Muhammad Abdullah Azzam
29 Desember 2018•Update: 31 Desember 2018
Bahattin Gönültaş
BERLIN
Penjualan senjata dan peralatan militer Jerman tahun ini mengalami penurunan 26 persen dibandingkan tahun lalu.
Menanggapi pertanyaan seorang anggota parlemen dari Partai Hijau, Kementerian Ekonomi dan Energi Jerman mengungkapkan, pemerintah menyetujui penjualan senjata dan peralatan militer senilai 4,620 miliar euro tahun ini.
Jumlah penjualan pada tahun ini nampak turun 1,6 miliar euro jika dibandingkan dengan penjualan pada priode yang sama tahun lalu, yaitu sebanyak 6,240 miliar euro.

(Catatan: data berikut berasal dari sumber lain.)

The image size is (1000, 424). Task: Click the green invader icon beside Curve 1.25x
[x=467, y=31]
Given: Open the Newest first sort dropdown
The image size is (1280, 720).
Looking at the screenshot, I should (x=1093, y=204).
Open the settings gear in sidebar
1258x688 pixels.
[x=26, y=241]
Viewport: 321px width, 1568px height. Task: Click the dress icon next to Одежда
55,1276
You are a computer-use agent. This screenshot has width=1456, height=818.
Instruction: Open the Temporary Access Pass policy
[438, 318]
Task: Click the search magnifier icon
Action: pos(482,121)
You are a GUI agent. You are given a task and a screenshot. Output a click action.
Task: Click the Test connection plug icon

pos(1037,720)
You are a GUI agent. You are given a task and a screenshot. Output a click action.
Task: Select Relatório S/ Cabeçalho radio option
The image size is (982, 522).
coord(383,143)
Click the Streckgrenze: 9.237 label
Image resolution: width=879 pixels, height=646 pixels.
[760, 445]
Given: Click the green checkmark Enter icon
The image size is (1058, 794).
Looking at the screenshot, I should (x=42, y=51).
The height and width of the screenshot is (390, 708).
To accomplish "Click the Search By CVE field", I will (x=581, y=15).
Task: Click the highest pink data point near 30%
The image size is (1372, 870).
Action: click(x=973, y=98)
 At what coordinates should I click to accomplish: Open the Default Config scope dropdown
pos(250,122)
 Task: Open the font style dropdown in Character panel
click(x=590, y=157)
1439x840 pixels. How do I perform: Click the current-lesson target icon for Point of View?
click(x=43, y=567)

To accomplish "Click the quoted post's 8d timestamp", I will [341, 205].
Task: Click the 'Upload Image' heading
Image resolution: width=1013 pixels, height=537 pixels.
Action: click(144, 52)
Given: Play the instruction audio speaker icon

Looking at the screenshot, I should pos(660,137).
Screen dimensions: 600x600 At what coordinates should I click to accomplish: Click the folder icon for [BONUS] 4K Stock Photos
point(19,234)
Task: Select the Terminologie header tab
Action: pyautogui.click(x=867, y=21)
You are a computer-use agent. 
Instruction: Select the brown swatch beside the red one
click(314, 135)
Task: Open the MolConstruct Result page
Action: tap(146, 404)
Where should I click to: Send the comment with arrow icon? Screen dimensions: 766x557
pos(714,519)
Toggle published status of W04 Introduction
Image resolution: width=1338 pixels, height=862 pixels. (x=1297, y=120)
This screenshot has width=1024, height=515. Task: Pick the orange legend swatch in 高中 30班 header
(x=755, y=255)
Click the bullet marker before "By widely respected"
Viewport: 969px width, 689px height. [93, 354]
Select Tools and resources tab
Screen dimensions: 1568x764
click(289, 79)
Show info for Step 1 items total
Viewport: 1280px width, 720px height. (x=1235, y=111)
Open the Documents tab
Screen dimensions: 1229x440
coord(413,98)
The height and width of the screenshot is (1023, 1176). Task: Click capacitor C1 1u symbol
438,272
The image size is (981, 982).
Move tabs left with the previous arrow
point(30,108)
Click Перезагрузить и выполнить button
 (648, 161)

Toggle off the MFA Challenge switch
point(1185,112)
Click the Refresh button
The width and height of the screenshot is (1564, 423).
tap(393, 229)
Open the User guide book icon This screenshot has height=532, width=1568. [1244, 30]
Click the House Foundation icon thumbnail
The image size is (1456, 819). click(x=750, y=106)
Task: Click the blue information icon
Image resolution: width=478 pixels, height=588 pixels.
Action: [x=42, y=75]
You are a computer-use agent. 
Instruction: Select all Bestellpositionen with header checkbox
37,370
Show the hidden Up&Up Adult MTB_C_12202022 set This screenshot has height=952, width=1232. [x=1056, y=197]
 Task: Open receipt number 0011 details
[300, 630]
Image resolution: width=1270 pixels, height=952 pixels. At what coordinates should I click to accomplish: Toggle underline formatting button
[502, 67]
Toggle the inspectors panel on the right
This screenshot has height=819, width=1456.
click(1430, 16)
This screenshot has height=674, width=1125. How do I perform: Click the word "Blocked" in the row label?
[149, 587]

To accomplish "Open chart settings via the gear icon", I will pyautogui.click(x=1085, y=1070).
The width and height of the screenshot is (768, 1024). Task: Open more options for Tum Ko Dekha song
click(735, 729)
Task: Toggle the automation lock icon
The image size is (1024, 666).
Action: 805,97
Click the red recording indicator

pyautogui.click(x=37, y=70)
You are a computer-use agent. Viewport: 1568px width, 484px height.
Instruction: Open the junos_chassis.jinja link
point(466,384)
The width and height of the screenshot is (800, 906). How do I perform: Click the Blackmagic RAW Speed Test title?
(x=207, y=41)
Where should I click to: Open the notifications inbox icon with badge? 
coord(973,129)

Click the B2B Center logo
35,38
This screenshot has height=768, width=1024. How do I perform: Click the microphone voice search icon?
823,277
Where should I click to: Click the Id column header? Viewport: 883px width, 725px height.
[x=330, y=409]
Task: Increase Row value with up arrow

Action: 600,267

Aljazair menjadi negara yang paling banyak melakukan pembelian senjata dari Jerman dengan total nilai 802 juta euro pada tahun ini.
Setelah Aljazair diikuti oleh Amerika Serikat dengan 506 juta euro, Australia dengan 432 juta euro, dan Arab Saudi dengan 416 juta euro.
Pemerintah Jerman pada Oktober lalu mengumumkan bahwa mereka tak akan mengekspor senjata ke Arab Saudi sebelum ada kejelasan kasus pembunuhan wartawan Saudi Jamal Khashoggi.
Kebijakan pembatasan ekspor senjata oleh pemerintah Jerman ke Arab Saudi itu mengganggu Industri Keamanan dan Pertahanan Jerman (BDSV).
Pejabat tinggi BDSV Christoph Atzpodien mengatakan pihaknya menyalahkan pemerintah Jerman atas penurunan penjualan senjata dari Jerman.
Atzpodien menyerukan pemerintah Jerman agar tidak membebankan keputusan yang diambil bedasarkan isu politik kepada perusahaan penjual senjata.